Франсуа Робер был дома. Кофейная чашка плясала у него в руках, непрестанно звякая о блюдце.
– Кто бы мог подумать, что это будет так тяжело? – Он попытался улыбнуться, но улыбка вышла кривая. – Что арест, что освобождение. Луиза, мы забыли, с кем имеем дело. Забыли про невежество этих людей, их жестокость, способность делать дикие выводы!
Она вспоминала Камиля два года назад. Герои Бастилии на улицах, кофе стынет рядом с кроватью, следы паники в его ужасных, широко расставленных глазах.
– Якобинцы раскололись, – сказала Луиза. – Правые вышли из клуба и собираются создавать свой. Все друзья Лафайета, все, кто поддерживал Мирабо. Остались Петион, Бюзо, Робеспьер – кучка.
– Что говорит Робеспьер?
– Он рад, что разделение совершилось. Теперь он может начать с чистого листа, на сей раз вместе с патриотами. – Она забрала у него из рук чашку и притянула голову мужа к своему животу, гладя его по волосам. – Робеспьер выйдет на Марсово поле. Не сомневайся, он покажет свое лицо. В отличие от тех, кто с Дантоном.
– Но кто подаст петицию? Кто представит кордельеров?
Нет, только не это, подумал он.
Рассвет, Дантон хлопает его по спине.
– Вы молодец. Не сомневайтесь, мы не оставим вашу жену. И, Франсуа, кордельеры никогда вам этого не забудут.

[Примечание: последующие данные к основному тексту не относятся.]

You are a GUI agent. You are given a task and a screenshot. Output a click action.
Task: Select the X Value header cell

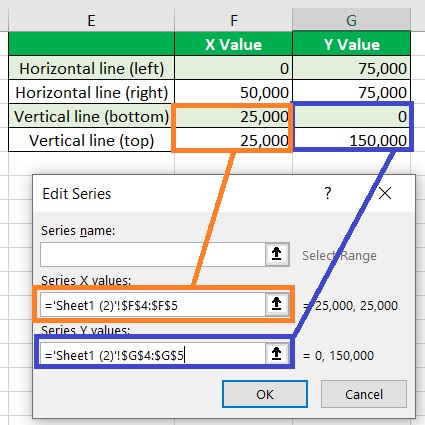point(233,44)
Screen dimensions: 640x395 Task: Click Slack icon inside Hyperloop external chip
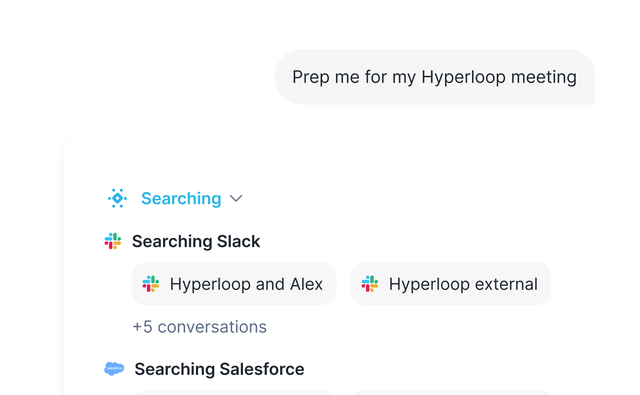tap(370, 284)
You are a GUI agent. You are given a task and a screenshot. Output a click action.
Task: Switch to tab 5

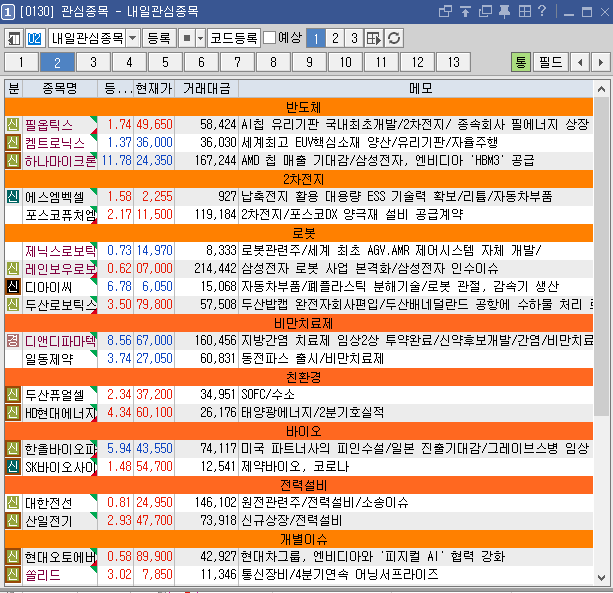[x=165, y=62]
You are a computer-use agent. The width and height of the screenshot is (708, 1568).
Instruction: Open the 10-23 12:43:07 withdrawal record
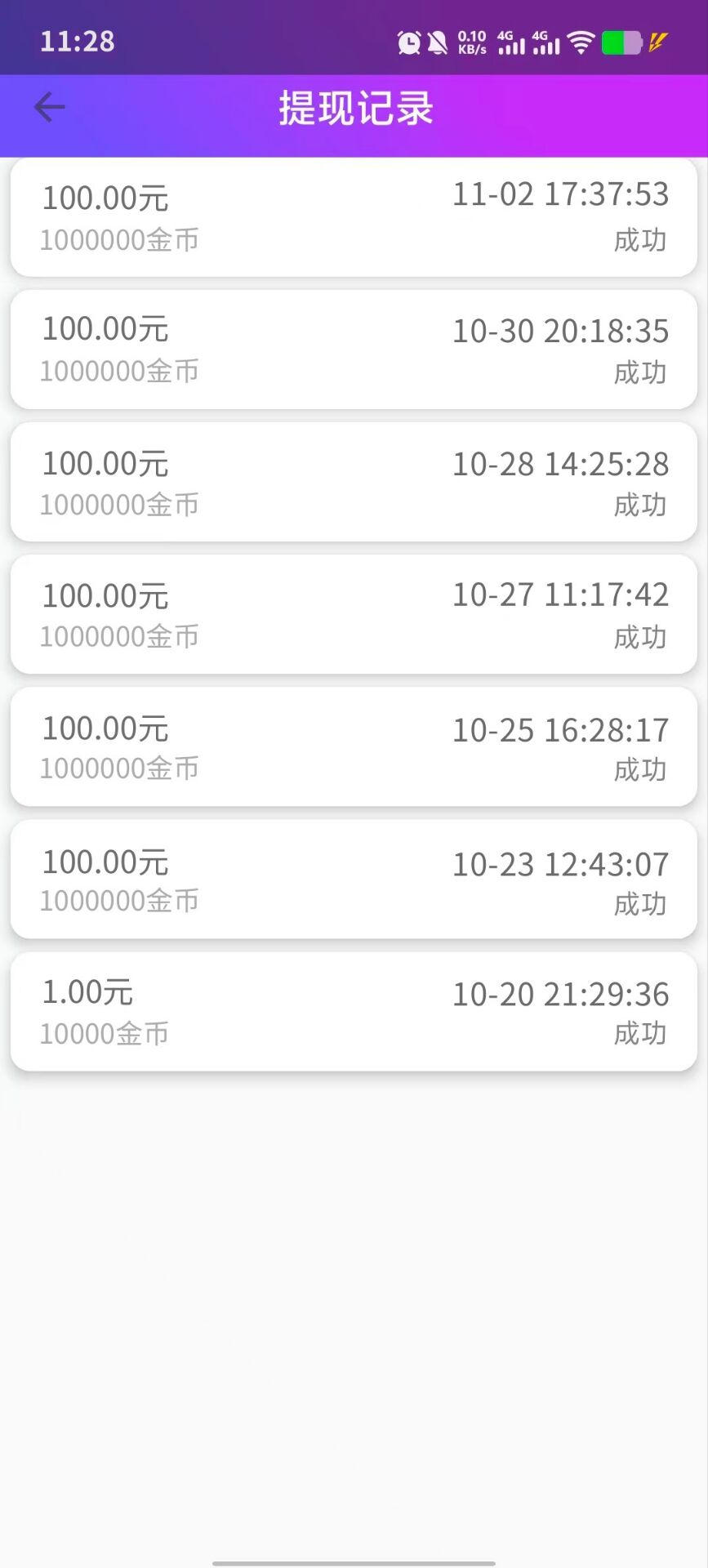[354, 879]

На рассвете они сошлись в кабинете Дантона с красными стенами. Слуги еще спали на антресолях. Слуги видят свои сны, предназначенные для слуг, подумала Габриэль. Она принесла мужчинам кофе, избегая их взглядов. Дантон передал Фабру экземпляр «Друга народа», тыча в страницу пальцем:
– Здесь сказано – не понимаю, откуда это взялось, – что Лафайет намерен стрелять в толпу. «Поэтому, – говорит Марат, – я намерен стрелять в генерала». Теперь, когда это случилось, а ночью нас предупредили…
– Нельзя ли это остановить? – спросила Габриэль. – Нельзя ли все отменить?

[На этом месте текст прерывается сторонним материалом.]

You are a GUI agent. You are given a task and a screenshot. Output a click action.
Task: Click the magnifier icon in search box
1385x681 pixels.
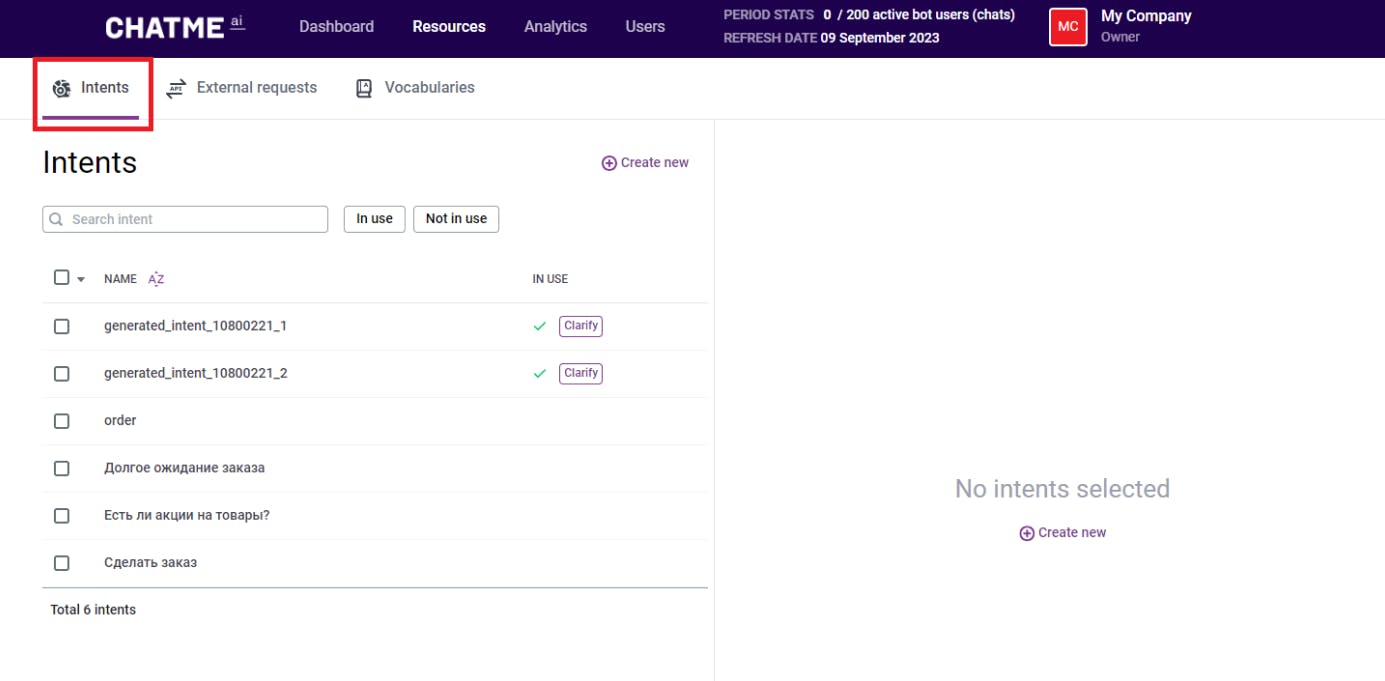pos(56,219)
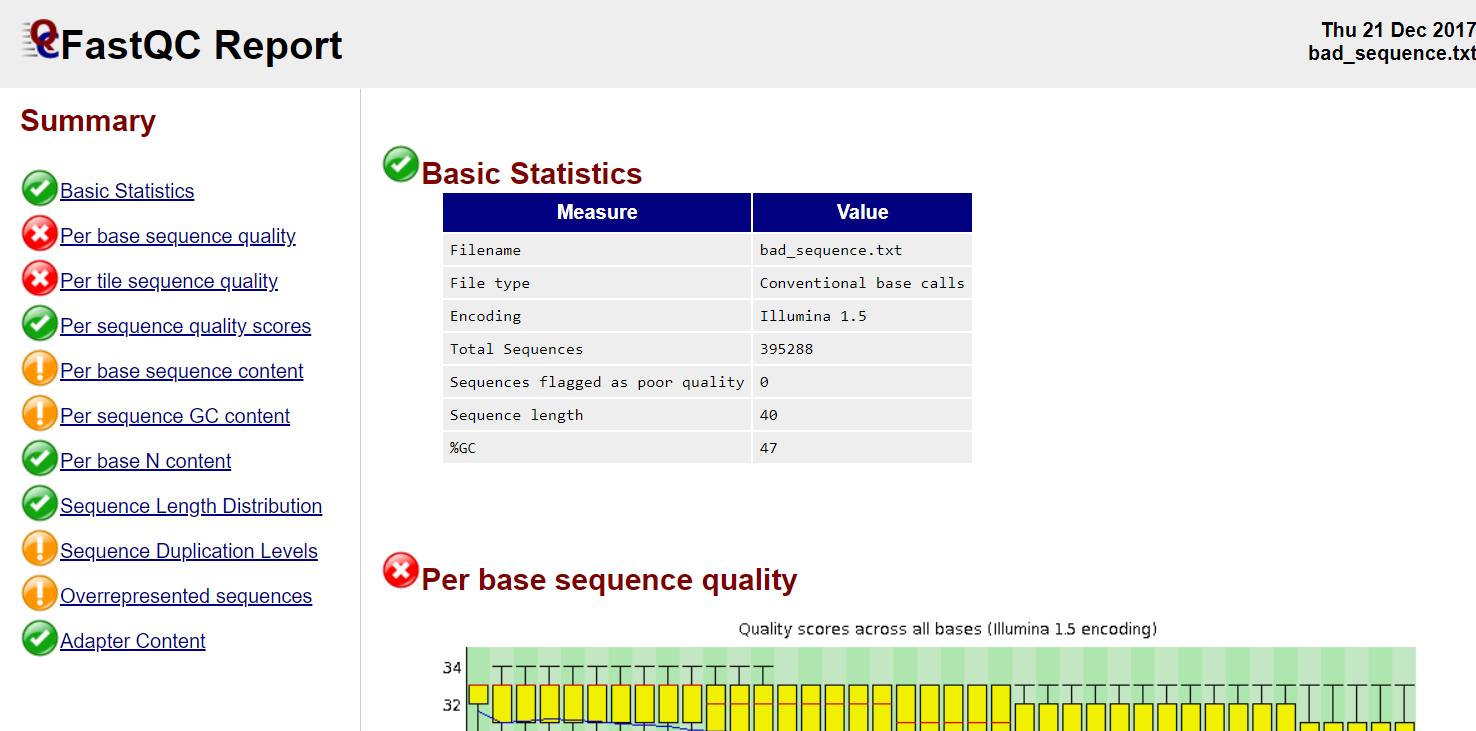Click the large green check by Basic Statistics heading
This screenshot has height=731, width=1476.
[x=401, y=165]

– Отослать толпу домой? Поздно. Люди собрались праздновать. Петиция – только часть праздника. И я не отвечаю за действия Лафайета.

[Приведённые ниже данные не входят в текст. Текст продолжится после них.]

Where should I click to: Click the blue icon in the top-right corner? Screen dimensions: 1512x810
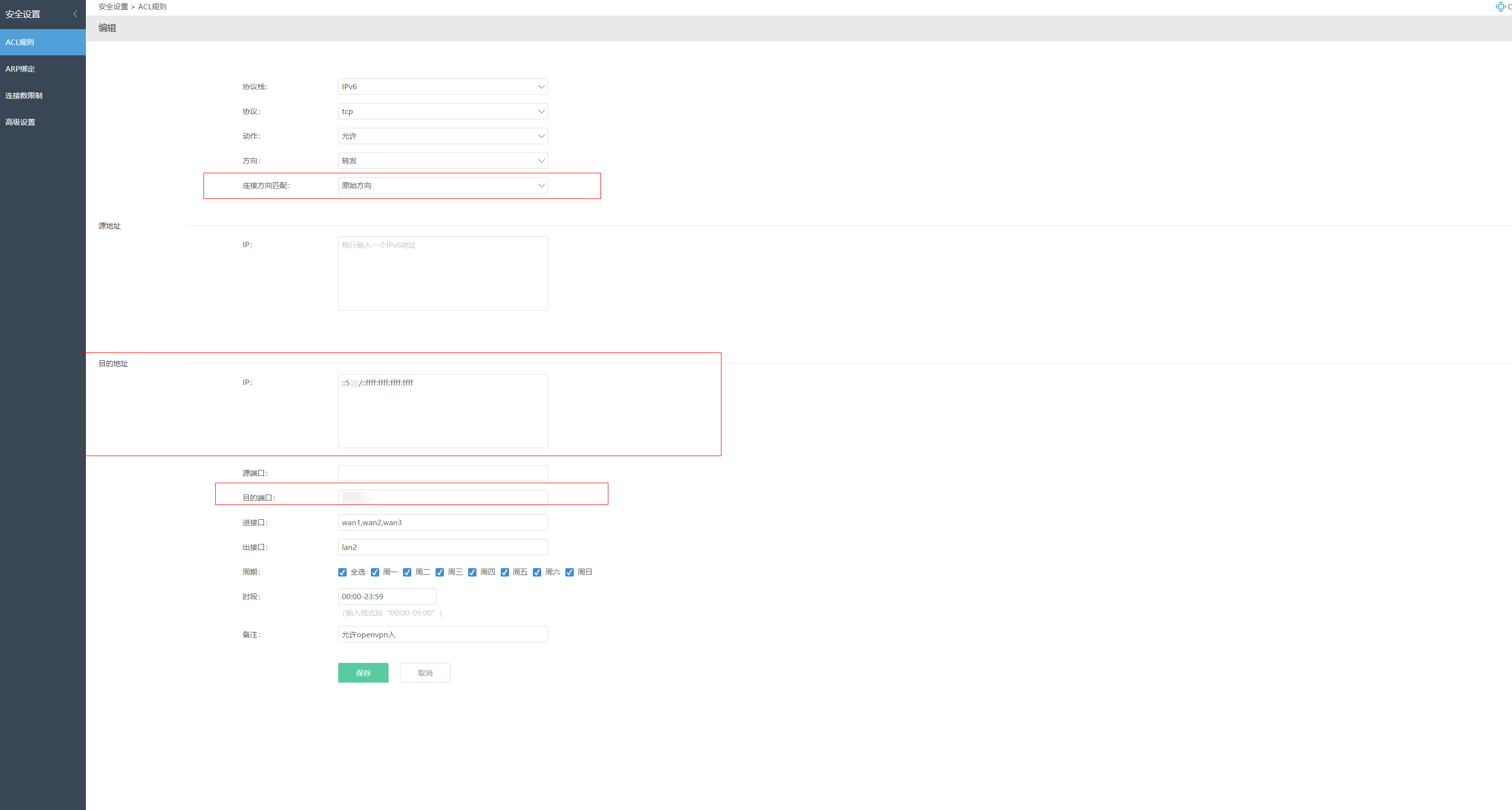1500,6
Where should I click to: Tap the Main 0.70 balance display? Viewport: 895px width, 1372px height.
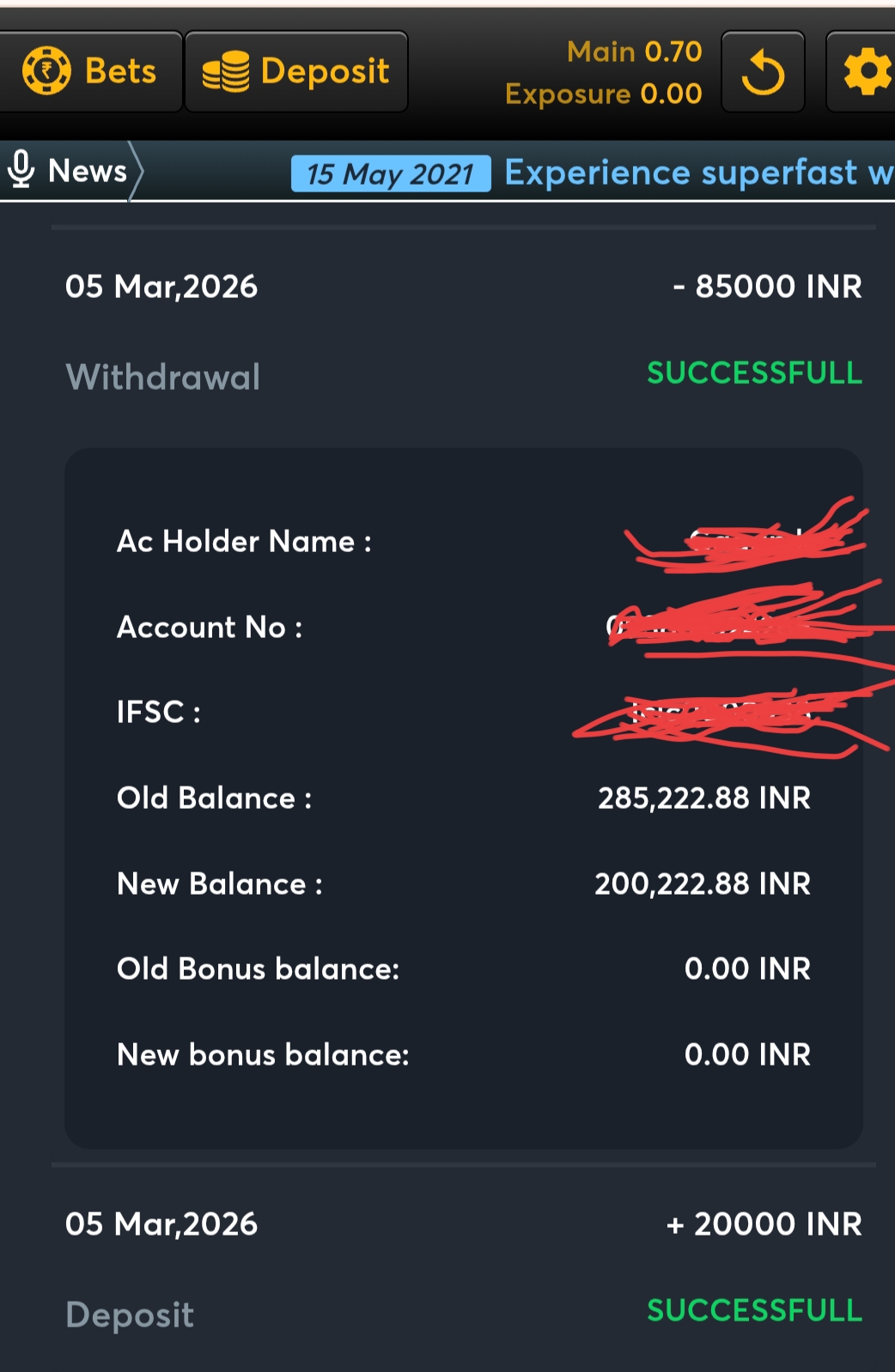click(x=634, y=52)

– Наверное, мы должны бежать, Жорж? Я не возражаю, только скажи, что мне делать. Объясни, что происходит.
Дантон колебался. Инстинкт говорил ему, сегодняшний день кончится плохо, бросай все и беги. Он оглядел комнату, ища того, кто выскажет его мысль вслух. Фабр открыл было рот, но Камиль не дал ему заговорить:
– Два года назад, Дантон, вы могли позволить себе закрыть дверь и работать над делом, связанным с экспедицией груза. Сегодня все иначе.
Дантон смотрел на него, обдумывая, кивая. Они ждали. Солнце взошло, начинался новый день грозовой, удушающей, невыносимой жары.
Марсово поле, праздник, толпа в нарядной одежде. Женщины с парасольками, собачки на поводках. Малыши липкими ручонками цепляются за материнские юбки. Люди купили кокосы и не понимают, какой в них прок. Штыки вспыхивают на солнце, люди берутся за руки, подхватывают детей с земли, толкаются и зовут отошедших в сторону родных. Ошибка, должно быть, вышла ошибка. Взвивается красный флаг военного положения. Какой флаг? Сегодня же праздник! Ужасы первого залпа. Назад, спотыкаясь, кровь распускается лужами на траве, пальцы хрустят под ногами, копыта крошат кости. Спустя несколько минут все кончено. Будет им урок. Солдаты свешиваются с седел и блюют.